Stored items
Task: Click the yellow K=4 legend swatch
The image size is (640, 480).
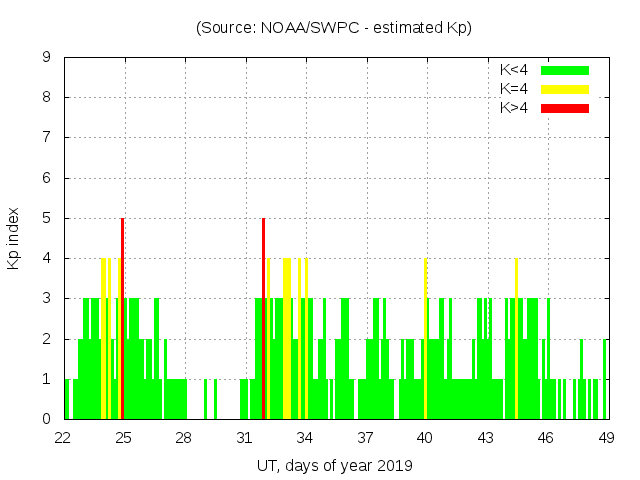Action: point(565,89)
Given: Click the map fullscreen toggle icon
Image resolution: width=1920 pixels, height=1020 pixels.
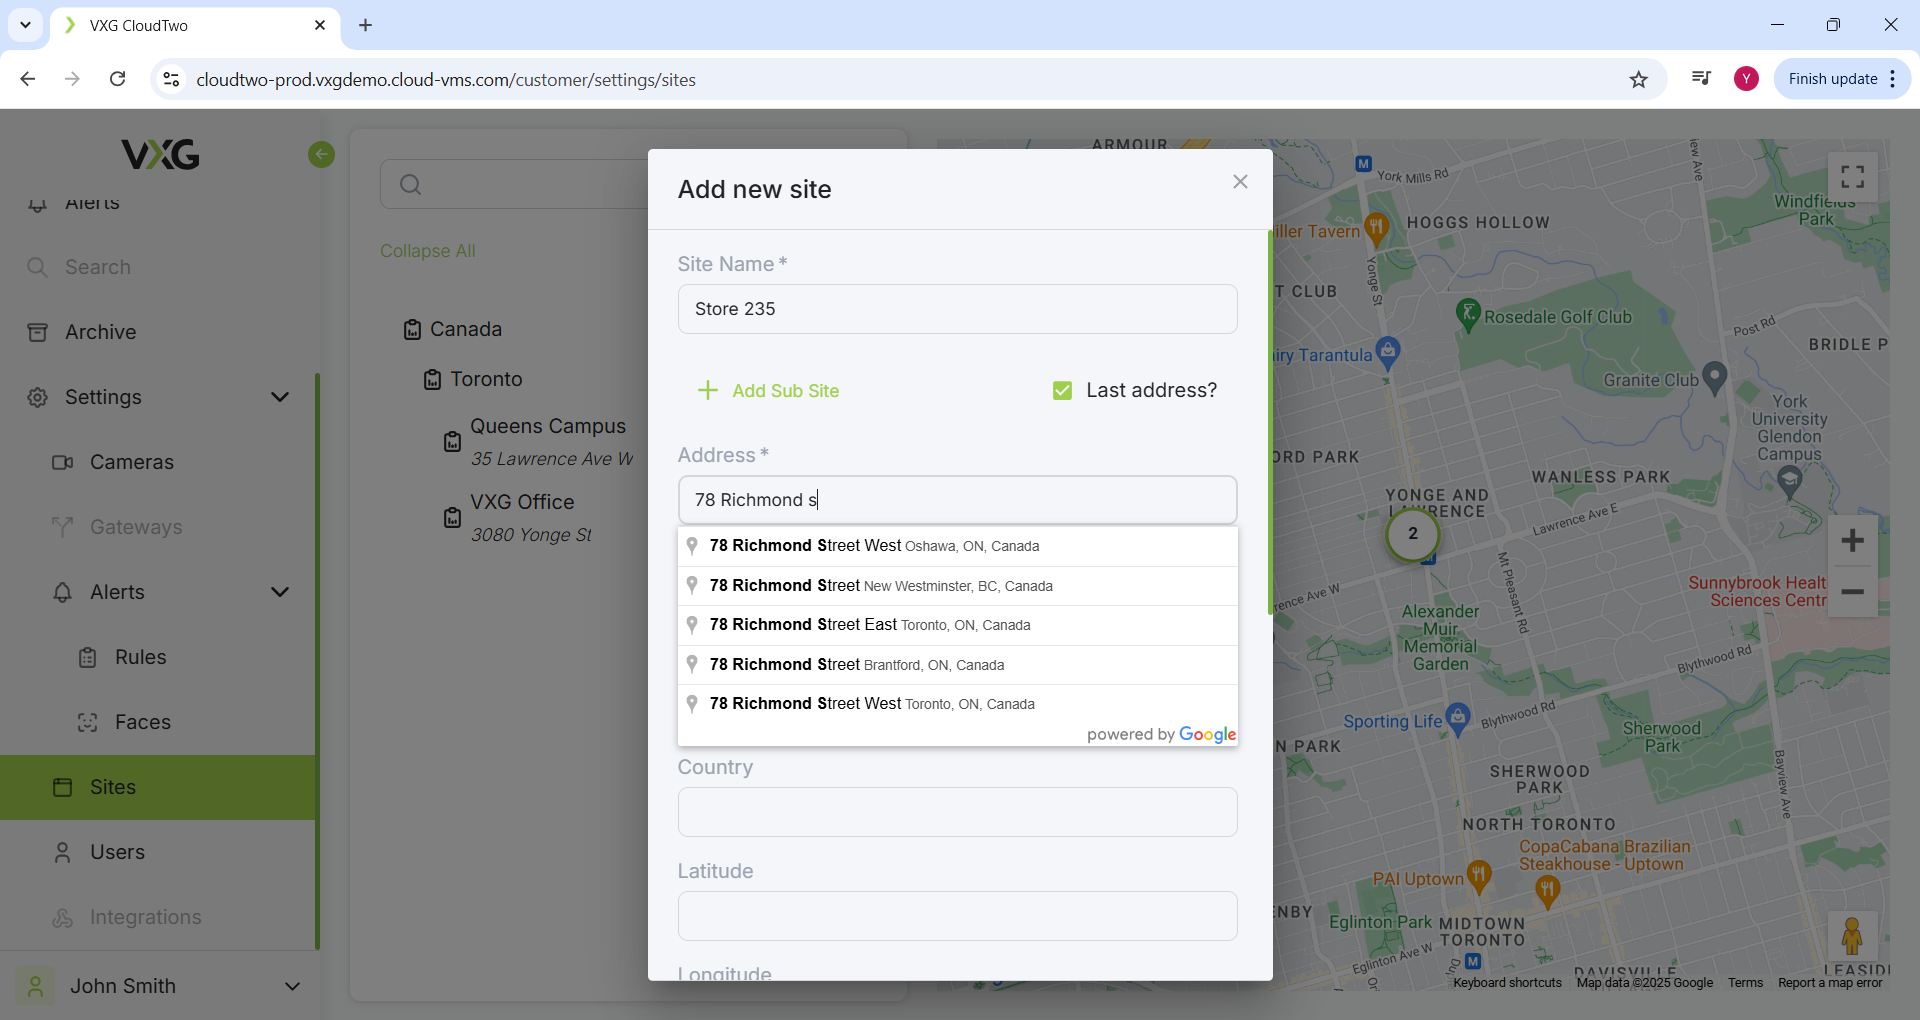Looking at the screenshot, I should (x=1852, y=177).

_About this exercise_
Only a number should be given in reply: how many lines in the entries above hold "Click".

_Solution_
2